Thursday, August 1, 2013

The Wealth (and Poverty) of Nations

In 1931, Pearl S. Buck, who would later become the first American woman to win the Nobel Prize for Literature, published the first book of a trilogy. It was called The Good Earth. In 1932 it became the 14th novel to win the Pulitzer Prize. It has retained its popularity better than many other early winners, even making a return to the bestseller list in 2004 when Oprah Winfrey added it to her famous book club.

Buck's prose is simple, compelling and immediately attention-grabbing. We meet the protagonist, a Chinese man named Wang Lung, on the morning of his wedding day. Using clear and straightforward language Buck does more than allow us to observe the wedding and subsequent events of Wang Lung's life - events both large and small - she allows us to live his life alongside him. Over the course of the novel we get married, have children, celebrate, despair, err, regret, lament, and forgive just as Wang Lung does. But more than any other activity, we work the land.

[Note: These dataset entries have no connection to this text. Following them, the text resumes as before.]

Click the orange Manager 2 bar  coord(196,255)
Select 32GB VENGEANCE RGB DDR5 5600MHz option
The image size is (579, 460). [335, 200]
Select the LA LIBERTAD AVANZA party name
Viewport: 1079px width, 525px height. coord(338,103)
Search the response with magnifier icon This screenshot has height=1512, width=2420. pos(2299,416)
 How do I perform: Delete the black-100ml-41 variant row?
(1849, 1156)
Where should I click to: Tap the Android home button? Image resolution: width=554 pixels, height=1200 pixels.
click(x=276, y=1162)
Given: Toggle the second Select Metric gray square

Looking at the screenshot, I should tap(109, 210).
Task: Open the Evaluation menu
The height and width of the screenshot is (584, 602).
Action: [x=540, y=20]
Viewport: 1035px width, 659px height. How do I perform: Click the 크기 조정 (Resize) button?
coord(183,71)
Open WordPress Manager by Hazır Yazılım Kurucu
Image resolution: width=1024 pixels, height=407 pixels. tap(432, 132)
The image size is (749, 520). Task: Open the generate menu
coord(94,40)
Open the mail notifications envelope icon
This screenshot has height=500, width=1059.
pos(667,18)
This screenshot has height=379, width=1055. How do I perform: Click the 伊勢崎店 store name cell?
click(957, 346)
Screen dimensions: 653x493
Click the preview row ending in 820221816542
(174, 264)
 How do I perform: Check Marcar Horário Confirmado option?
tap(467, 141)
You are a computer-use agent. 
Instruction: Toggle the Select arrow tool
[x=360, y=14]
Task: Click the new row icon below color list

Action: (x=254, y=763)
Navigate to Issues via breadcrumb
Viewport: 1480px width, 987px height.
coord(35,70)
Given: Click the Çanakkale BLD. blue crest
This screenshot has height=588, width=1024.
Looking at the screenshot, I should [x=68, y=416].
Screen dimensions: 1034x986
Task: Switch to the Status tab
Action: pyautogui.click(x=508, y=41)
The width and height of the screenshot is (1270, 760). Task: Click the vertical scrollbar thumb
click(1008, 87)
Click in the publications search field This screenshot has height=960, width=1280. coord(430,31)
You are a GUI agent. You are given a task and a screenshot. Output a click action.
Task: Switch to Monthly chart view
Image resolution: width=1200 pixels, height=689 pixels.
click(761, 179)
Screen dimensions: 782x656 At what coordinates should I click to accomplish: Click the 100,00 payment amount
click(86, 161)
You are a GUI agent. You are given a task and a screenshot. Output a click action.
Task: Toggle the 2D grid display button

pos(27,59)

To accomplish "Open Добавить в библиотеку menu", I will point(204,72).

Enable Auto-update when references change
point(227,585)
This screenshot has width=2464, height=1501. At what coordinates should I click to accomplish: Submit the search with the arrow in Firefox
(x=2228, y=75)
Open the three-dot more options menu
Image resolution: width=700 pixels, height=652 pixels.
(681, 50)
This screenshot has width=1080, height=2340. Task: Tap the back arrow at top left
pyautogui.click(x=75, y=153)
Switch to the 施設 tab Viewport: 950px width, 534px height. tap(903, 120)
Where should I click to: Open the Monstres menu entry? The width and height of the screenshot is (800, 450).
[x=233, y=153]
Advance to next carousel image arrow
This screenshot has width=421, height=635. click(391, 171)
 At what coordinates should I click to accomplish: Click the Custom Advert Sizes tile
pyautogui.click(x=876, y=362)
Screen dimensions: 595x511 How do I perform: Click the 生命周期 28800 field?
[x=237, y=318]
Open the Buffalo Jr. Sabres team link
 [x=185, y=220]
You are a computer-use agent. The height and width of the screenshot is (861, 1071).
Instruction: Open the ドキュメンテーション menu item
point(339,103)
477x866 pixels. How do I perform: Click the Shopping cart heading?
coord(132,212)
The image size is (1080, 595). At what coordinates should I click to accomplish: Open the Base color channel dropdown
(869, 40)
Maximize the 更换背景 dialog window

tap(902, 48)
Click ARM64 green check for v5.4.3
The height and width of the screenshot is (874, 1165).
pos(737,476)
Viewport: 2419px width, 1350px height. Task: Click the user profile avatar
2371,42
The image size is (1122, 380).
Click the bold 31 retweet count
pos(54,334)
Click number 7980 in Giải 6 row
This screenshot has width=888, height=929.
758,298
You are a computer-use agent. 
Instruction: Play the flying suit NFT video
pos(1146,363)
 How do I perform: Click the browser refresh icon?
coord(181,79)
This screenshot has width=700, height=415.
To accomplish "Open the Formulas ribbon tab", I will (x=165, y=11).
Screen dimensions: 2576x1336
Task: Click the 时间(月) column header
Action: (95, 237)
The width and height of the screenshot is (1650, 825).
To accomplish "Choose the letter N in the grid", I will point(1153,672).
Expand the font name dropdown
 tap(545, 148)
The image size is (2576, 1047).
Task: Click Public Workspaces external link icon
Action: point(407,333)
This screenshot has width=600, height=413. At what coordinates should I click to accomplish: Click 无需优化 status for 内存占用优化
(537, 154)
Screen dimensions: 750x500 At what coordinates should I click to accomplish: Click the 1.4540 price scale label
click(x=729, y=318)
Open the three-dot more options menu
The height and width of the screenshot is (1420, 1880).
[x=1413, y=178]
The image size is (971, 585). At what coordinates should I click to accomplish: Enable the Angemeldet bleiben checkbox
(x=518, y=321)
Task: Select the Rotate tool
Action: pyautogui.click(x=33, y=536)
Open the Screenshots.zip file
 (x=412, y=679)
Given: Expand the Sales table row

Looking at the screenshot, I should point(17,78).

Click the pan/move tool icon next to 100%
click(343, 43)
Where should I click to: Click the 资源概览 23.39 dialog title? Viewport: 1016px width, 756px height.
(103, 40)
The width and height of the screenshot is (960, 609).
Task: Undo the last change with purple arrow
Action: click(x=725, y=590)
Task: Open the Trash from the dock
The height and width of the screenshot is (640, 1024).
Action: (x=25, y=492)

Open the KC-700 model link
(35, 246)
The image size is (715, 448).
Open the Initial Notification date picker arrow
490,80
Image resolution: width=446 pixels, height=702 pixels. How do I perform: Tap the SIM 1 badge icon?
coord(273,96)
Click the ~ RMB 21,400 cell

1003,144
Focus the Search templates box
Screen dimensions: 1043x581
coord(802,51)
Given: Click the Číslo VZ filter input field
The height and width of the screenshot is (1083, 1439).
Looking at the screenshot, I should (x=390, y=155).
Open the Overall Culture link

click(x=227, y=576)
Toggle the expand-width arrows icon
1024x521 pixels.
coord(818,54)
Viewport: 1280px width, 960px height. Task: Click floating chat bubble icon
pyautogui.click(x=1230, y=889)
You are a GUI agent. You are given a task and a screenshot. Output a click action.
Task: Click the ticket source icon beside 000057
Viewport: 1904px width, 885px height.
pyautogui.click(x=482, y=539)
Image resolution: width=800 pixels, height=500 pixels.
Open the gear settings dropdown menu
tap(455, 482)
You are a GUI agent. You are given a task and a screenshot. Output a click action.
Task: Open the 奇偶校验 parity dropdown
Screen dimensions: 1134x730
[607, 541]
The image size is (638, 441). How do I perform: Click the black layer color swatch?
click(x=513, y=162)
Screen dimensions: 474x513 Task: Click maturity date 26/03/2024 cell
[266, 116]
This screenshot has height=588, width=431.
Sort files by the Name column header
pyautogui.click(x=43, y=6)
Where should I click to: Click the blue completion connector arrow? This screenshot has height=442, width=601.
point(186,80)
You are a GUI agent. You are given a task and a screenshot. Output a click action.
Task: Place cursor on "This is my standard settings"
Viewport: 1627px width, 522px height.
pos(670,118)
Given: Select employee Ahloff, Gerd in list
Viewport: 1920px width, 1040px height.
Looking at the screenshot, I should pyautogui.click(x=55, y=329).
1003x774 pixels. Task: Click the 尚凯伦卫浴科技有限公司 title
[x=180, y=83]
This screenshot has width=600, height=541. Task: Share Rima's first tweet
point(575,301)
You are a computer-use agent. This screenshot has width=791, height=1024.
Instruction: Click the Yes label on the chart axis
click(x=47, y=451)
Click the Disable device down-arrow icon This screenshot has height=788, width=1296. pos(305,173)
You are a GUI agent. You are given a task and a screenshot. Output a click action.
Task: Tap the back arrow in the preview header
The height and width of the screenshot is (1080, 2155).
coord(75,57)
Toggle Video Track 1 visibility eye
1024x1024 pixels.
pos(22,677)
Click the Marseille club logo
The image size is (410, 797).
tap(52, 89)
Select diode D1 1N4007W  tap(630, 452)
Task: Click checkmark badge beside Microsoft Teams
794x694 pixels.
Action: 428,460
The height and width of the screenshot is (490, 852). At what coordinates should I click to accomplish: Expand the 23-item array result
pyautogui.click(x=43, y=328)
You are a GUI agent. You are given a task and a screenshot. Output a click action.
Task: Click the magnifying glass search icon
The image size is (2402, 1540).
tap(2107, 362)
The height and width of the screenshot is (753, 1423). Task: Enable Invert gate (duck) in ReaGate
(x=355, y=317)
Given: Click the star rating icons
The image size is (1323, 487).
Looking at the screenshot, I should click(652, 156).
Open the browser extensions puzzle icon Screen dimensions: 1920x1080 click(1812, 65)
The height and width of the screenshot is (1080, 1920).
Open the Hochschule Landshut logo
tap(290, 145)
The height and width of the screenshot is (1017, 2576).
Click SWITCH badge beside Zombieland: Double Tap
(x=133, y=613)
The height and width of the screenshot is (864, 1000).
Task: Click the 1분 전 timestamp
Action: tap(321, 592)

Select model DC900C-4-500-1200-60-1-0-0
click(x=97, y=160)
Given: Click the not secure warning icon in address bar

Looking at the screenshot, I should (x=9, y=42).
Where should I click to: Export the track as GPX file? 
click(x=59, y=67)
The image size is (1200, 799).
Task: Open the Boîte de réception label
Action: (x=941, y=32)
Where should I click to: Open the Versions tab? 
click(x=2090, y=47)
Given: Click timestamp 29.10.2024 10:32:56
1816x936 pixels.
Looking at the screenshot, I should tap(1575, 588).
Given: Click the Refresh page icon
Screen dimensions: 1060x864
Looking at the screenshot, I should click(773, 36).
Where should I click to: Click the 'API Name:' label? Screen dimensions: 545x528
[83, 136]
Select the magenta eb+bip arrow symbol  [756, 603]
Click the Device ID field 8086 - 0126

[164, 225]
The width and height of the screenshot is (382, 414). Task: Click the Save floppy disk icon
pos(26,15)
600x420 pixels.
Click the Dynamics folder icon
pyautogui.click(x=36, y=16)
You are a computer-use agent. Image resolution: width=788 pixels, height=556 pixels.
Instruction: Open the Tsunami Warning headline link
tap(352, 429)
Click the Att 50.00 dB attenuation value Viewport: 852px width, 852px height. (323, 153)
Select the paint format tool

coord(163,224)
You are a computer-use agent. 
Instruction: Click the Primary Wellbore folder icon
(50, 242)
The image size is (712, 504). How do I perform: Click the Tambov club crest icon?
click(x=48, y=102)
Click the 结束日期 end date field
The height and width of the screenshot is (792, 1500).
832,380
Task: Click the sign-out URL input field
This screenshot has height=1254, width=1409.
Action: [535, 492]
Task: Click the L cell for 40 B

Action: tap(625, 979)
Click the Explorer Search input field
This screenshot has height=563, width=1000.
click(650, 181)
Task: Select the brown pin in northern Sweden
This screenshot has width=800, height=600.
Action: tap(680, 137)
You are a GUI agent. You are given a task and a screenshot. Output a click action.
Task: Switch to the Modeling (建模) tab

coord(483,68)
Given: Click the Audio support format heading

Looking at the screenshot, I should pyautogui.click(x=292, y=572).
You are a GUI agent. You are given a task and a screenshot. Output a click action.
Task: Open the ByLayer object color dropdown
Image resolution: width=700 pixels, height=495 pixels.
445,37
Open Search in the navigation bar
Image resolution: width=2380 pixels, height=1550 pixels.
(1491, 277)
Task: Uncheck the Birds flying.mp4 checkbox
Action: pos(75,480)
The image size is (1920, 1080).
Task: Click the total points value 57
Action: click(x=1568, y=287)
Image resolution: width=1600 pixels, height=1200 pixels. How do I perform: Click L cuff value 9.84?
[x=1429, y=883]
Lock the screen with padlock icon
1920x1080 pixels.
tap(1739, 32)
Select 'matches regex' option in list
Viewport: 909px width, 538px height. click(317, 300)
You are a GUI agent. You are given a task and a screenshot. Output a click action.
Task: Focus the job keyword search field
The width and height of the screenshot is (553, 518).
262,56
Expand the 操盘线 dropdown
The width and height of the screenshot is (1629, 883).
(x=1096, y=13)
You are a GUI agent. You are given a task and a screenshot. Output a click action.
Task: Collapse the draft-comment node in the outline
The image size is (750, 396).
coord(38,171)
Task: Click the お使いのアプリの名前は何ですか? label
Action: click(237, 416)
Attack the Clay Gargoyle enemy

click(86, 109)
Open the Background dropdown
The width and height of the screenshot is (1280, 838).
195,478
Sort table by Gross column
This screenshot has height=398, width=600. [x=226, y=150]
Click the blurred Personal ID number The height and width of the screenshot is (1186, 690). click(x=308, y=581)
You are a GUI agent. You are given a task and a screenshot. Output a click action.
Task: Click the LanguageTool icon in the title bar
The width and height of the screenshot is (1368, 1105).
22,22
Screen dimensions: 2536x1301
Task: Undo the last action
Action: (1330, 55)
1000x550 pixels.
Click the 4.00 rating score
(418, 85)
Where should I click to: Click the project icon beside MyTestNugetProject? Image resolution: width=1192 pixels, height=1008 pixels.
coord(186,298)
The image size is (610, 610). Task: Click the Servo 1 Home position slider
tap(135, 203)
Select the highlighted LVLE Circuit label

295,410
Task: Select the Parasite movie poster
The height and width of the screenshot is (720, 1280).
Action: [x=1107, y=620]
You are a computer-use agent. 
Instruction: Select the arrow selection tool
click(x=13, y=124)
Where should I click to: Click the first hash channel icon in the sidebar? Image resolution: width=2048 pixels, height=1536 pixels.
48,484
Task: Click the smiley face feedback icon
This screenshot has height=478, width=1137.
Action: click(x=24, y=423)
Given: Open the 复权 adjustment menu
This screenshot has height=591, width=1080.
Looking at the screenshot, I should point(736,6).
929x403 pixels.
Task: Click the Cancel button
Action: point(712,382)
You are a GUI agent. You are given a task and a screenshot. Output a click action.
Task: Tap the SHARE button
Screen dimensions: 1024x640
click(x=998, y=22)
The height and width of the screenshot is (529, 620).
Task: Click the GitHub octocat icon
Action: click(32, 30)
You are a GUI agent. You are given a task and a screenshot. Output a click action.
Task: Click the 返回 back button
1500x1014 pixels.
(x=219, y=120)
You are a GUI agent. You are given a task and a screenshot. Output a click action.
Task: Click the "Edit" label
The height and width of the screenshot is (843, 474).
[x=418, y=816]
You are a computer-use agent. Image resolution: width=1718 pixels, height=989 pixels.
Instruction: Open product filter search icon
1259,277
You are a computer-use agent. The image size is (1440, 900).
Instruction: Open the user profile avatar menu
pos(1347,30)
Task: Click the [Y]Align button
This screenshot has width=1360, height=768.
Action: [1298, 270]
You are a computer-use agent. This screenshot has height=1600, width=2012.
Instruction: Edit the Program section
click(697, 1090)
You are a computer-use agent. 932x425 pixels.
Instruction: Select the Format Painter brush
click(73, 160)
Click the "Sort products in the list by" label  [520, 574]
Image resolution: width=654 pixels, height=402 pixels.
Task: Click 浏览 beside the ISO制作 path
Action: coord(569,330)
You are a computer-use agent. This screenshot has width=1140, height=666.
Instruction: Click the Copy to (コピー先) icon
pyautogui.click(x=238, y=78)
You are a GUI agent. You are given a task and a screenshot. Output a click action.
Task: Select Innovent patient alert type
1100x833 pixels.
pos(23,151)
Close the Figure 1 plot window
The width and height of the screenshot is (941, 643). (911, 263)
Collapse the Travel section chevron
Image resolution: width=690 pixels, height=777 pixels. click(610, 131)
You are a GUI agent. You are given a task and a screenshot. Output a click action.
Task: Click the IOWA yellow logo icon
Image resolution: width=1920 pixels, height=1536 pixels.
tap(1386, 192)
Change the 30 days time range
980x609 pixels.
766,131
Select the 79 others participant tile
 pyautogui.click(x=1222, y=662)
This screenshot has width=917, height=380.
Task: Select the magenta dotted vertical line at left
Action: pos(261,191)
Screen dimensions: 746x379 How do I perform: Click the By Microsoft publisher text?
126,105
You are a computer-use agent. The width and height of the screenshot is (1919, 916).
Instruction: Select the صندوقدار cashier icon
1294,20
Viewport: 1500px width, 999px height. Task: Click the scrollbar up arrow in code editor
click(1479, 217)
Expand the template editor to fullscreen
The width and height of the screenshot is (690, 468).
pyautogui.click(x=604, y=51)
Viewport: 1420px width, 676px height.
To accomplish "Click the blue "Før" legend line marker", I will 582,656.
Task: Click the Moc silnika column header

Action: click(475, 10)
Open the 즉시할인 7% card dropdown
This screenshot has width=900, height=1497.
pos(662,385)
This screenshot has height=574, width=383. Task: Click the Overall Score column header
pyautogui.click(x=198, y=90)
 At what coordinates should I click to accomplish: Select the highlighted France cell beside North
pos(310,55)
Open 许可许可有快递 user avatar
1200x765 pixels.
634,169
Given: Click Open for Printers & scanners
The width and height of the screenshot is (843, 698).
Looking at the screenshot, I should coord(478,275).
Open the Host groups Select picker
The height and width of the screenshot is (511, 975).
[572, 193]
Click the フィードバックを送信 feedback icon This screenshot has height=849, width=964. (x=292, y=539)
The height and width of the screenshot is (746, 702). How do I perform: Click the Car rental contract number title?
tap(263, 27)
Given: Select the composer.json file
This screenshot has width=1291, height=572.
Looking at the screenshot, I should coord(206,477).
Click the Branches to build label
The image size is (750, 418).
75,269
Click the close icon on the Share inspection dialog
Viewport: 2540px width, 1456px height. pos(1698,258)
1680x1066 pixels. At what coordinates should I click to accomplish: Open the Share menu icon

Wang Lung's beloved land is almost another character in the story. It is moody and temperamental, and above all alluring. Wang Lung's livelihood is dependent upon his ability to wrestle it from the unsympathetic earth with his sweat. Toward the beginning of the novel Buck sets the stage with this memorable line, "It was true that all their lives depended upon the earth." As a truly American girl in the year 2013 this is a distant concept. If my own life and the lives of the people I love depended on my ability to produce food (in abundance!) with only a hunk of land and my own body to work it, we'd all be dead. When I consider the amount of work it took just to survive - let alone prosper! - it is sobering. It makes me appreciate the miracle that is my refrigerator a little bit more, I can tell you that much.

This book has many themes - the value of hard work, what it means to be prosperous, the role and obligations of family, the roles of women in Chinese society in the late 19th and early 20th centuries. For a book of less than 300 pages it is jam-packed with meaning. The element of the story that resonated most deeply with me is about the general human desire to obtain wealth and how it affects our lives, and what happens to a society when there is great inequality of wealth.

Despite spending a large portion of her life in China as the child of Christian missionaries, Pearl S. Buck was still an American woman. She lived through an interesting chunk of history. The Roaring Twenties and the Wall Street Crash of 1929. She published her book at the beginning of what turned out to be a terribly Great Depression, in between two massive wars that ripped the world apart. And she lived in China after the Communist Revolution that overthrew a 2,000-year-old imperialist monarchy in order to establish the Republic of China. I imagine she developed one or two opinions about poverty and wealth.

The themes of poverty and wealth surface over and over again in The Good Earth. Wang Lung's property is meager at first, and his poverty is in stark contrast to the exceptional wealth of the House of Hwang, the major landowning family in the nearest town. It is from this family's slaves that he purchased his homely wife, O-lan. Members of the House of Hwang are depicted as increasingly gluttonous, selfish people, who give into their excesses and neglect the management and cultivation of their high-quality land. Wang Lung looks down on this wasteful behavior from the start, and yet he desires to obtain more land, Hwang land, and accumulate tremendous wealth of his own.

Wang Lung and his family experience many ups and downs but by the close of the novel he ends up owning all the land and property that once belonged to the House of Hwang. And while he does not carry on to excess as they did, he is guilty of some other reprehensible behavior triggered by his growing wealth. He contemplates what has changed, since, "Everything seemed not so good to him as it was before." Observing his son who is well-educated and dressed nicely he becomes resentful, and says to him, "Now then, get into the fields and rub a little good earth on yourself lest men take you for a woman, and work a little for the rice you eat!" Wang Lung learns the hard way what so many others have too, that money really does not buy happiness.

And of course the Chinese revolution is always on the periphery. During a period of extreme hardship when Wang Lung and O-lan have fled the barren land and are begging in a city, the conflict comes into sharper focus, as an observer says to Wang Lung, "If the rich would share with us what they have, rain or not would matter none, because we would all have money and food." Toward the close of the novel, when he has amassed great wealth, a poor man says to Wang Lung that, "...one day [he] would come back even as the poor do come back when the rich are too rich."

I wouldn't call myself a communist by any stretch of the imagination, but I believe I find this theme from The Good Earth so compelling because it is applicable to how I feel about what is currently happening in the United States. The gap in income inequality has become a nearly unbridgeable chasm. I think it's time those super-duper-rich people started bearing more of the burden of this hard time. I don't expect them to give up all of their wealth, or even most of it, but if not taken to extremes, the idea that, "If the rich would share with us what they have, rain or not would matter none, because we would all have money and food," seems to me to be a generally sound principle.

Not to mention a compassionate one.

The next book on the list is another that I've never heard of, The Store by T. S. Stribling (a man). My copy has two white people on the cover and is subtitled, "a stirring novel of the post-Reconstruction South." It's set in Alabama. I'm bracing myself for the racism buffet that I just know is coming.